Abstract: BACKGROUND: TTV is a newly discovered virus and little is known about the frequency of TTV infection in children in Poland. The aim of our study was to investigate the frequency of TTV infection in children with chronic viral hepatitis B and C. MATERIAL/METHODS: Two patient groups were tested: 74 patients with chronic hepatitis B aged 4 to 20 years, and 13 patients with chronic hepatitis C aged 10 to 18 years.
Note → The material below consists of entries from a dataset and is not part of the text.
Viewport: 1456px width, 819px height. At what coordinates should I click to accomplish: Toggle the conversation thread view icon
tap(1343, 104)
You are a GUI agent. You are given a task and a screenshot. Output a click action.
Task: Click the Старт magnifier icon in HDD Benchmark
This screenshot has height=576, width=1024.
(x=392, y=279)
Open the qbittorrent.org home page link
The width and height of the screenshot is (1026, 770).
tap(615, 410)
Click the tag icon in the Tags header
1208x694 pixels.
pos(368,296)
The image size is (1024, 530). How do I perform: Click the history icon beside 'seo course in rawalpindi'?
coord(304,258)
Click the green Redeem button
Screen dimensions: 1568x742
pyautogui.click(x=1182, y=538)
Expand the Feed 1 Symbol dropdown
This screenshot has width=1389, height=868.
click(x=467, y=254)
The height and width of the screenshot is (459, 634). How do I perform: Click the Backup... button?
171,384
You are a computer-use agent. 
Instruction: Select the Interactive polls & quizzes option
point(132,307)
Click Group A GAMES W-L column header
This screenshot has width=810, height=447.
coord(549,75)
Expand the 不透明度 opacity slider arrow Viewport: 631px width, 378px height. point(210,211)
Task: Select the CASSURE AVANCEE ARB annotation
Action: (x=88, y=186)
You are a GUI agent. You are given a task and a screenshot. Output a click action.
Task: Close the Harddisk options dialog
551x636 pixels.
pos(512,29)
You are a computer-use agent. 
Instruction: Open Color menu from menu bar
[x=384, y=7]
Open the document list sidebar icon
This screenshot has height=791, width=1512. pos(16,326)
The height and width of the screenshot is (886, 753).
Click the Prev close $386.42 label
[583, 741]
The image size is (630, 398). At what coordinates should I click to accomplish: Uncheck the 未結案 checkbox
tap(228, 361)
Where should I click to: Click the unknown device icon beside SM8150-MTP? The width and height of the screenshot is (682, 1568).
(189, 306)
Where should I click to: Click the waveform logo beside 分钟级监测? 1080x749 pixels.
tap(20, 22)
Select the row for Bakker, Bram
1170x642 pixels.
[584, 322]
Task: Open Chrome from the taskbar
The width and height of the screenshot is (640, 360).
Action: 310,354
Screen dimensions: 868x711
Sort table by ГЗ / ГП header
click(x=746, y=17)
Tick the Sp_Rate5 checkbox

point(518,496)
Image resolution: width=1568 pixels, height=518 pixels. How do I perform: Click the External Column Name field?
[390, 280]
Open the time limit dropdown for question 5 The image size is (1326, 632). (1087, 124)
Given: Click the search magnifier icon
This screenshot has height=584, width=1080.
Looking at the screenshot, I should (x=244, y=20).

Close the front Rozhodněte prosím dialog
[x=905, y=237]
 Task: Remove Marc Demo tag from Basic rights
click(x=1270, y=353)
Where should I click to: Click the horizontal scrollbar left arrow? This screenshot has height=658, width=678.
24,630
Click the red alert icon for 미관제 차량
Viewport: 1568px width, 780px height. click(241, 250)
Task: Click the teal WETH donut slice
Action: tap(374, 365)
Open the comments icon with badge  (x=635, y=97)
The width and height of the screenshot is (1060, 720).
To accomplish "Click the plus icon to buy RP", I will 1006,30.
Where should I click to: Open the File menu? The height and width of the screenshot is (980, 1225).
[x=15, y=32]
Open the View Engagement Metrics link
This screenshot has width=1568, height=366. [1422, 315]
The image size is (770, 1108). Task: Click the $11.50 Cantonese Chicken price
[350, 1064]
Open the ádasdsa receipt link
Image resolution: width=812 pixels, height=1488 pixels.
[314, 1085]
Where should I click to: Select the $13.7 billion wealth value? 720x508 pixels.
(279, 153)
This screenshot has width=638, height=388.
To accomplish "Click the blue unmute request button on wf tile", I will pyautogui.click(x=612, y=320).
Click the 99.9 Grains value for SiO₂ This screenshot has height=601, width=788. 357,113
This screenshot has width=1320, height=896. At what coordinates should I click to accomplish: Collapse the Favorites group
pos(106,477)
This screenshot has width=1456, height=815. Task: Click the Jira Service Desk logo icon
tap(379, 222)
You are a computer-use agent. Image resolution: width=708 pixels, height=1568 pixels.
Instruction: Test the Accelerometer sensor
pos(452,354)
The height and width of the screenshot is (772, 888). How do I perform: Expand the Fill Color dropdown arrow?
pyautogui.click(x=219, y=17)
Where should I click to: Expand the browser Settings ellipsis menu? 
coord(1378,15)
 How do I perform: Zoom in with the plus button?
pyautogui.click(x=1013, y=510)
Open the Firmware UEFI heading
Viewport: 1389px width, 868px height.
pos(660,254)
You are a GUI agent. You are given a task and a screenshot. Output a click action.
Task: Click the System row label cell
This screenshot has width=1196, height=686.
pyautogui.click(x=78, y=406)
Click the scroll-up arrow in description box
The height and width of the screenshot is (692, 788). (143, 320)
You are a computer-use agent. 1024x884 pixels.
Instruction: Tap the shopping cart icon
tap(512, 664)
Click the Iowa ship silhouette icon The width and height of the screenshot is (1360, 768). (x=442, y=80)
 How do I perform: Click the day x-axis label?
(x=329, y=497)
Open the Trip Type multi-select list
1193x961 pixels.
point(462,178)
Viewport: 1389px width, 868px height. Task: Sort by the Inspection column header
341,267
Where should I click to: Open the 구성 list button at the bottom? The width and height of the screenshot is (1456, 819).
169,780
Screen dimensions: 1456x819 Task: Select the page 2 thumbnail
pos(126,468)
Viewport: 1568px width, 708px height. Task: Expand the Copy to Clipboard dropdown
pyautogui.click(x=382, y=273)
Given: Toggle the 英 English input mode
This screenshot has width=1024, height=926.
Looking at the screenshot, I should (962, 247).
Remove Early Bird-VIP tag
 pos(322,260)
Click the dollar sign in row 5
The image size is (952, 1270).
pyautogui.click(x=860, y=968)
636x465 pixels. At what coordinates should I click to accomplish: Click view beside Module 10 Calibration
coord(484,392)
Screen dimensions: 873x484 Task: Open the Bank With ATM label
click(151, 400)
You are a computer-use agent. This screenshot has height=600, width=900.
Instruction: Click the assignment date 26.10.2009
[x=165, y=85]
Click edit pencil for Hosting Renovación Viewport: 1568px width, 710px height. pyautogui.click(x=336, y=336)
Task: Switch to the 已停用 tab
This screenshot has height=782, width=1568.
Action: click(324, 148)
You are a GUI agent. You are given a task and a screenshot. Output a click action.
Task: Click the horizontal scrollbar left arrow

Nucleic acids were extracted from serum using the spin column technique (QIAGEN(r), Hilden, Germany), and TTV DNA sequences were amplified by nested PCR. RESULTS: TTV DNA was found in 47.3% of patients with chronic hepatitis B and in 53.8% of patients with hepatitis C. Among those patients with chronic B hepatitis there was no statistical difference between the frequency of coinfection with TTV and clinical-histopathological diagnosis, activity of aminotransaminases, frequency of seroconversion of HBeAg to antiHBe, or interferon alpha therapy. CONCLUSIONS: In Poland, TTV viremia is frequent in patients with chronic viral hepatitis B and C. TTV coinfection did not modify the course and activity of chronic hepatitis B or influence the outcome of interferon therapy.